Give again, exactly and without pictures, the lines running from the line with "Given: Expand Favourites with Show All" to the end of the records below.

─── Provided records

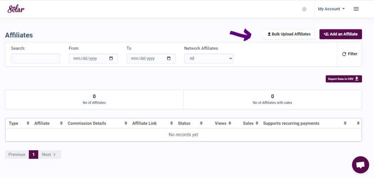Sort table by the Views column arrows
Viewport: 374px width, 178px height.
click(x=230, y=123)
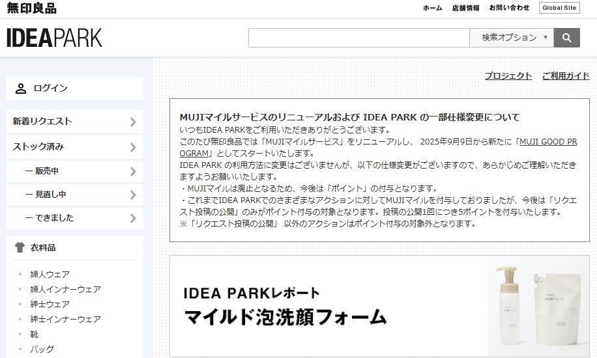Click the IDEA PARK logo
The height and width of the screenshot is (358, 597).
pyautogui.click(x=55, y=38)
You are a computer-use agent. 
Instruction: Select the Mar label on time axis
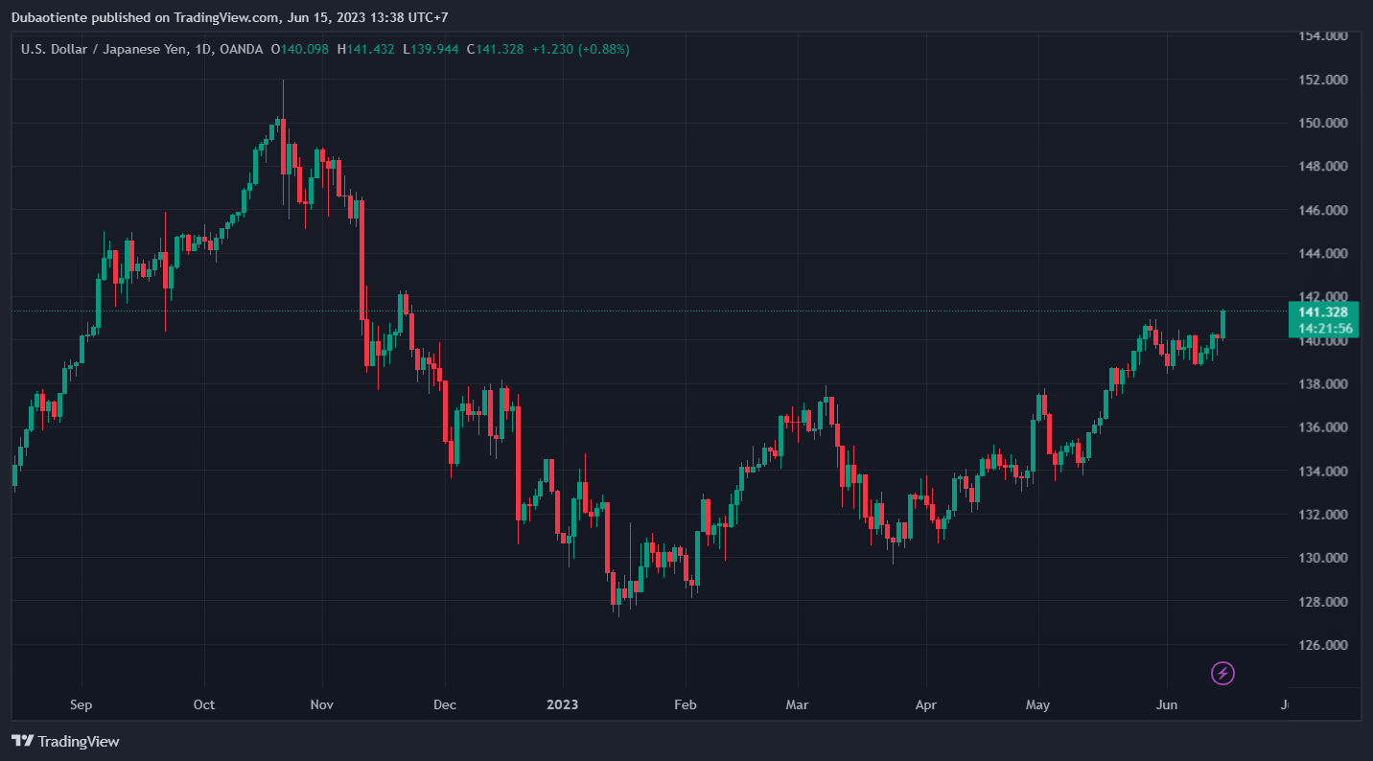797,705
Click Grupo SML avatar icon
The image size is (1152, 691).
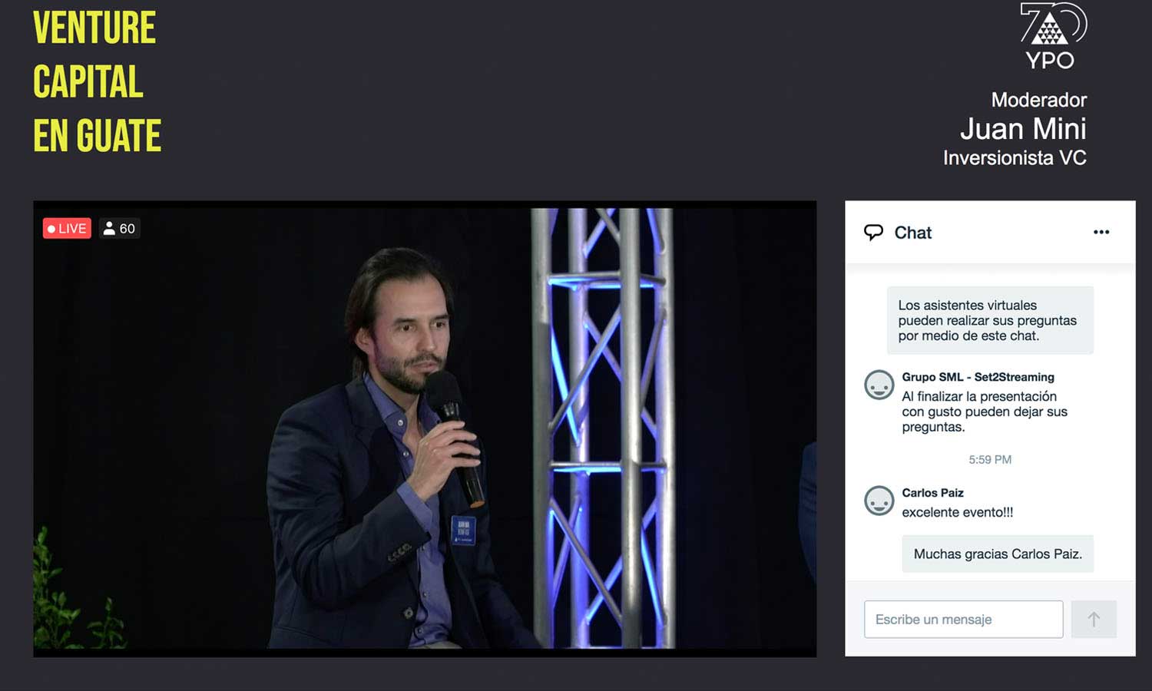coord(879,385)
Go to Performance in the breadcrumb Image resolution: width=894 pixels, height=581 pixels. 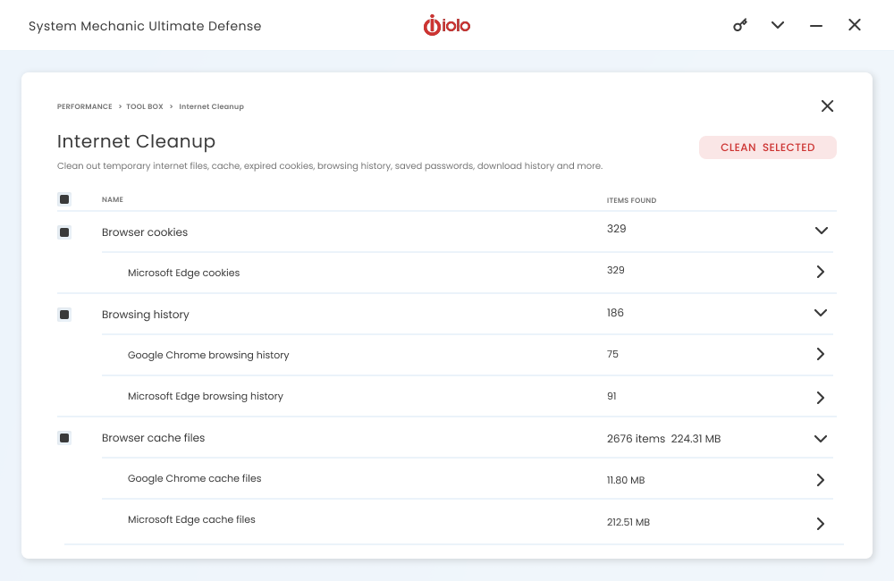pyautogui.click(x=84, y=106)
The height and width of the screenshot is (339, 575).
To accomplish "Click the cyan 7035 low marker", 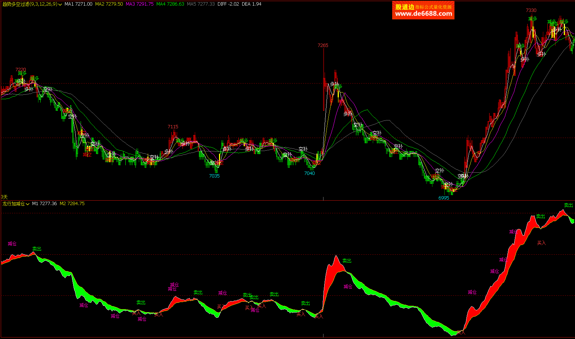I will (x=214, y=176).
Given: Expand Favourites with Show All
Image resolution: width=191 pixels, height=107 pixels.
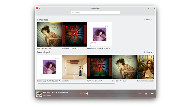Looking at the screenshot, I should (x=148, y=19).
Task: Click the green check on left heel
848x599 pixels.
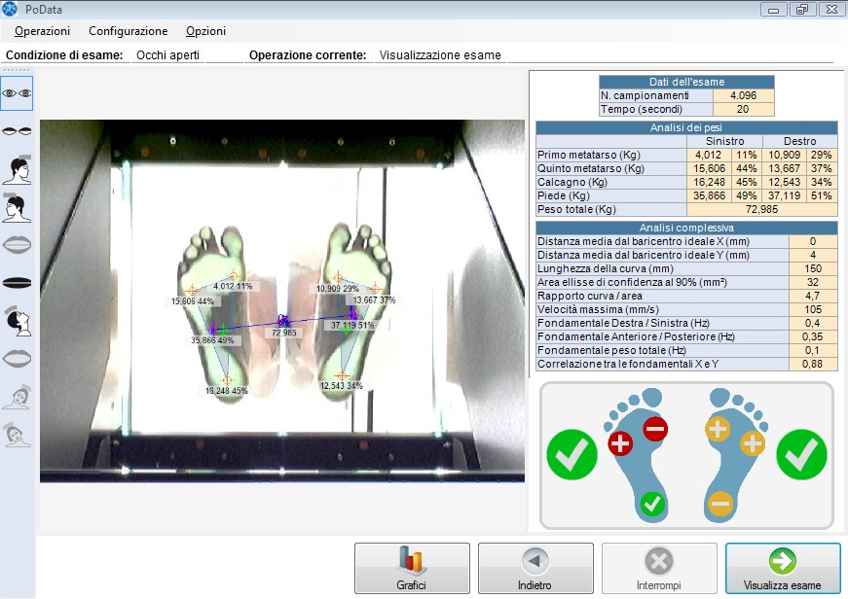Action: [x=654, y=504]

──────

= Answer =
Given: Expand Favourites with Show All
Image resolution: width=191 pixels, height=107 pixels.
Looking at the screenshot, I should (x=148, y=19).
Task: Click the green check on left heel
848x599 pixels.
Action: [x=654, y=504]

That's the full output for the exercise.